The single most important takeaway from that plot: the transition from "quantum" to "classical" is not a sharp line. It is a continuous scaling. An electron is quantum because its wavelength is larger than the structures (atoms) it interacts with. A cricket ball is classical because its wavelength is smaller than any structure anywhere in the universe. Same equation, different regimes.

Worked examples

Example 1: Electron in an electron microscope

An electron microscope at the AIIMS Delhi imaging facility uses electrons accelerated through V = 100 kV. Find (a) the de Broglie wavelength of the electrons, (b) the ratio of this wavelength to the wavelength of visible green light (550 nm), which is the best you can do with an optical microscope.

The electron's de Broglie wavelength at 100 kV is about 140 000 times smaller than visible light's — which is why an electron microscope reveals structures invisible to any optical instrument.

Step 1. Use the JEE formula.

\lambda = \frac{12.26}{\sqrt{V}}\,\text{Å}

At V = 10^5 V:

\lambda = \frac{12.26}{\sqrt{10^5}} = \frac{12.26}{316.2} \approx 0.0388 \text{ Å}

Why: we derived this formula directly above, assuming non-relativistic motion. The electron's kinetic energy here is 100 keV, which is about 20% of its rest mass energy (511 keV) — not fully non-relativistic. For a rigorous answer at 100 kV, a small relativistic correction applies. But the non-relativistic value is within 5%, which is fine for a first pass. (The relativistic answer is \lambda \approx 0.037 Å.)

Step 2. Ratio to green light.

\frac{\lambda_\text{visible}}{\lambda_\text{electron}} = \frac{550 \text{ nm}}{0.00388 \text{ nm}} \approx 1.42 \times 10^5

Why: both wavelengths in the same units, then divide. The factor of 140 000 sets the theoretical resolution limit: an electron microscope can in principle resolve structures 140 000 times smaller than an optical microscope — which is why you can see individual atoms in a high-resolution transmission electron microscope but never in a light microscope, no matter how expensive the optics.

Result: \lambda \approx 0.039 Å; the electron wavelength is about 1.4 \times 10^5 times shorter than green light.

What this shows: de Broglie's equation is not abstract theory — it is the engineering principle behind every electron microscope, every neutron diffraction instrument at BARC, every low-energy electron diffraction (LEED) setup used to study crystal surfaces at IITs. Higher voltage gives shorter wavelength gives finer resolution. You accelerate the electrons specifically to shrink their wavelength.
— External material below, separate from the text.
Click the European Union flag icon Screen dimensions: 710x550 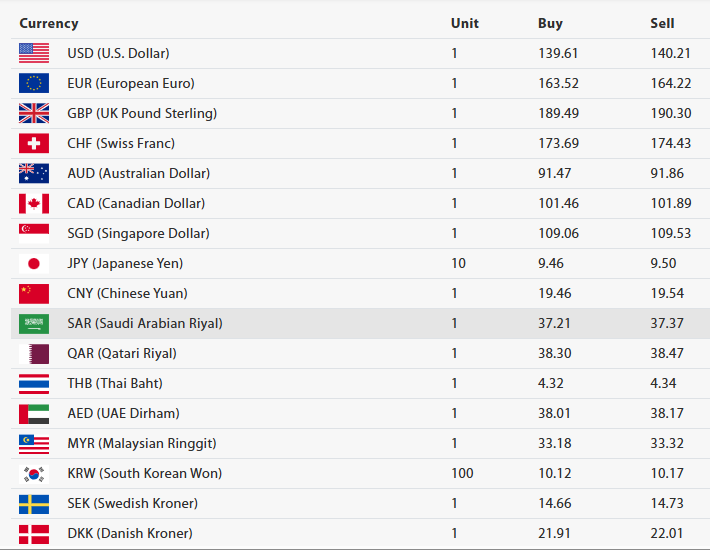(33, 83)
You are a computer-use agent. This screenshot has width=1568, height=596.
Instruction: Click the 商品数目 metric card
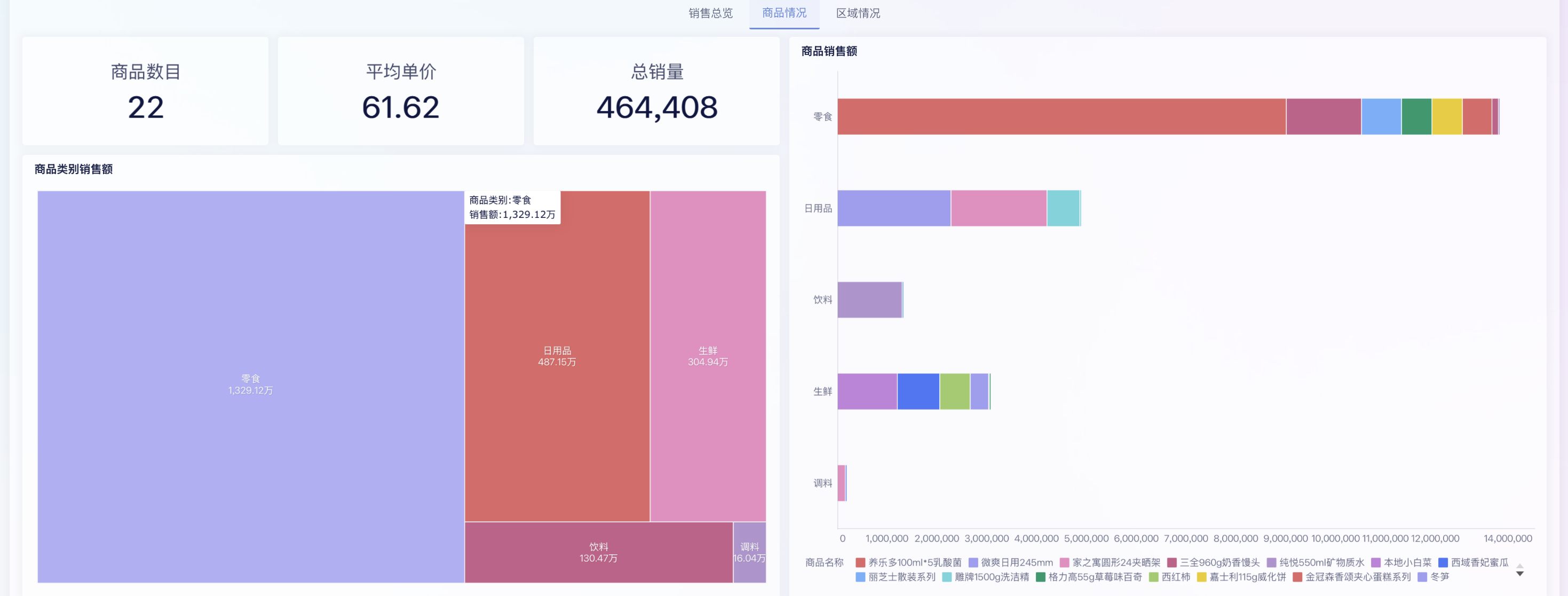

Example 2: Thermal neutron wavelength — why BARC diffracts neutrons

A thermal neutron — one that has come to thermal equilibrium with a moderator at room temperature (T = 300 K) — has kinetic energy of order k_B T. India's Dhruva reactor at BARC Trombay produces intense beams of thermal neutrons precisely for diffraction studies. Find the de Broglie wavelength of a thermal neutron (m_n = 1.675 \times 10^{-27} kg, k_B = 1.381 \times 10^{-23} J/K).

A thermal neutron with wavelength $\lambda \approx 1.8$ Å scatters off crystal planes whose spacing is also of order 1–3 Å — the two wavelengths match, so constructive interference produces sharp Bragg peaks. This is the operating principle behind neutron diffraction at BARC Trombay.
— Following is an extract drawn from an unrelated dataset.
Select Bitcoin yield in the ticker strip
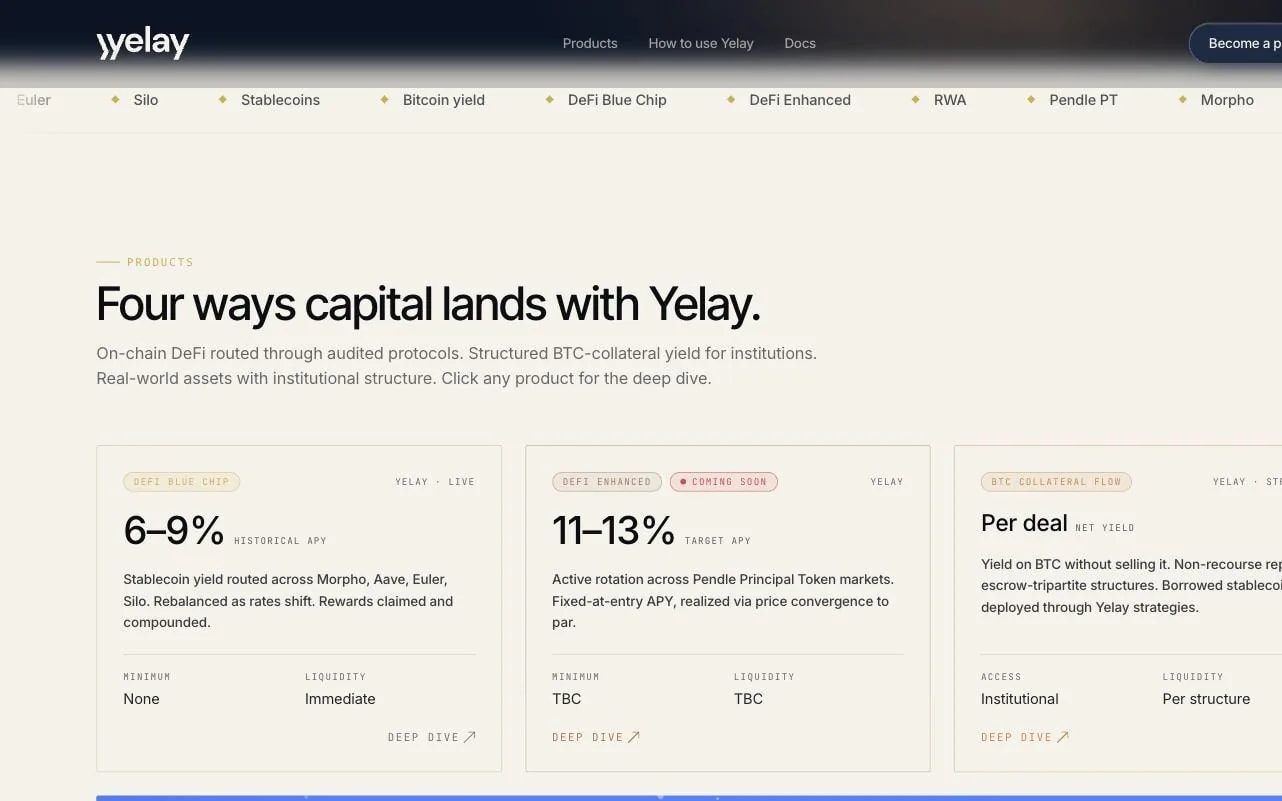 click(444, 100)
Step 1. Kinetic energy at thermal equilibrium.

Equipartition gives K \approx \frac{3}{2} k_B T per translational degree of freedom, but the convention in neutron work is to quote K = k_B T — either is fine for an order-of-magnitude calculation. Take K = \frac{3}{2} k_B T for definiteness.
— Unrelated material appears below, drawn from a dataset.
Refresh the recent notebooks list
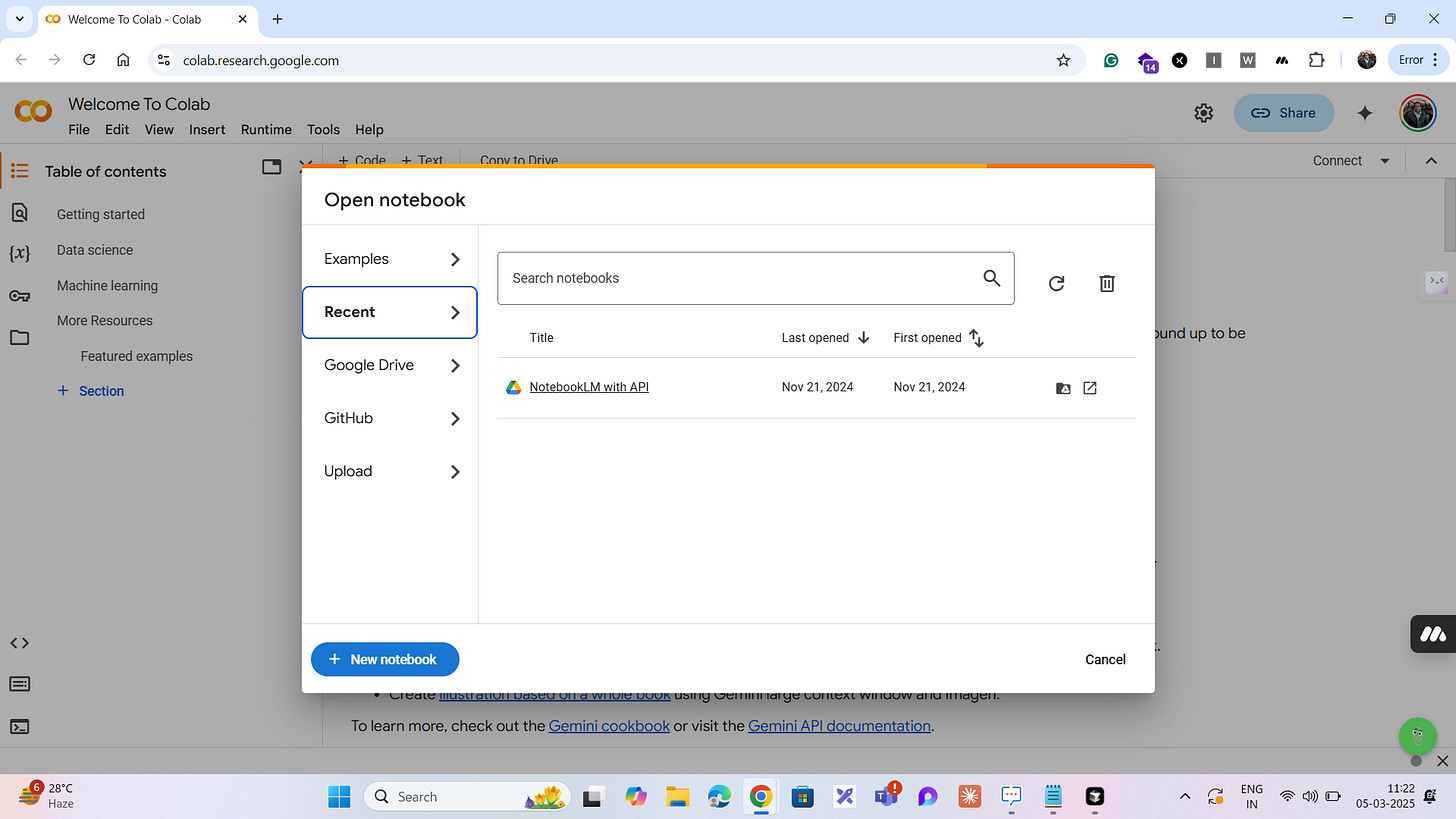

K = \tfrac{3}{2} \times 1.381 \times 10^{-23} \times 300 = 6.21 \times 10^{-21} \text{ J}

Why: thermal equilibrium means every translational degree of freedom carries \frac{1}{2} k_B T of energy on average; three such degrees give \frac{3}{2} k_B T. The actual neutron distribution at a reactor is thermal, so different neutrons have slightly different wavelengths; this calculation gives the mean.

Step 2. Momentum.

p = \sqrt{2 m_n K} = \sqrt{2 \times 1.675 \times 10^{-27} \times 6.21 \times 10^{-21}}

p = \sqrt{2.08 \times 10^{-47}} \approx 4.56 \times 10^{-24} \text{ kg·m/s}

Why: same p = \sqrt{2mK} relation we used for electrons. The numbers are different but the step is identical.

Step 3. de Broglie wavelength.

\lambda = \frac{h}{p} = \frac{6.626 \times 10^{-34}}{4.56 \times 10^{-24}} \approx 1.45 \times 10^{-10} \text{ m} = 1.45 \text{ Å}

Why: direct application of \lambda = h/p. The result — 1.45 Å — is comparable to atomic spacing in most crystals (typical lattice constant is 2–5 Å), which is precisely the condition for Bragg diffraction.

Result: \lambda \approx 1.5 Å — matched to crystal spacings.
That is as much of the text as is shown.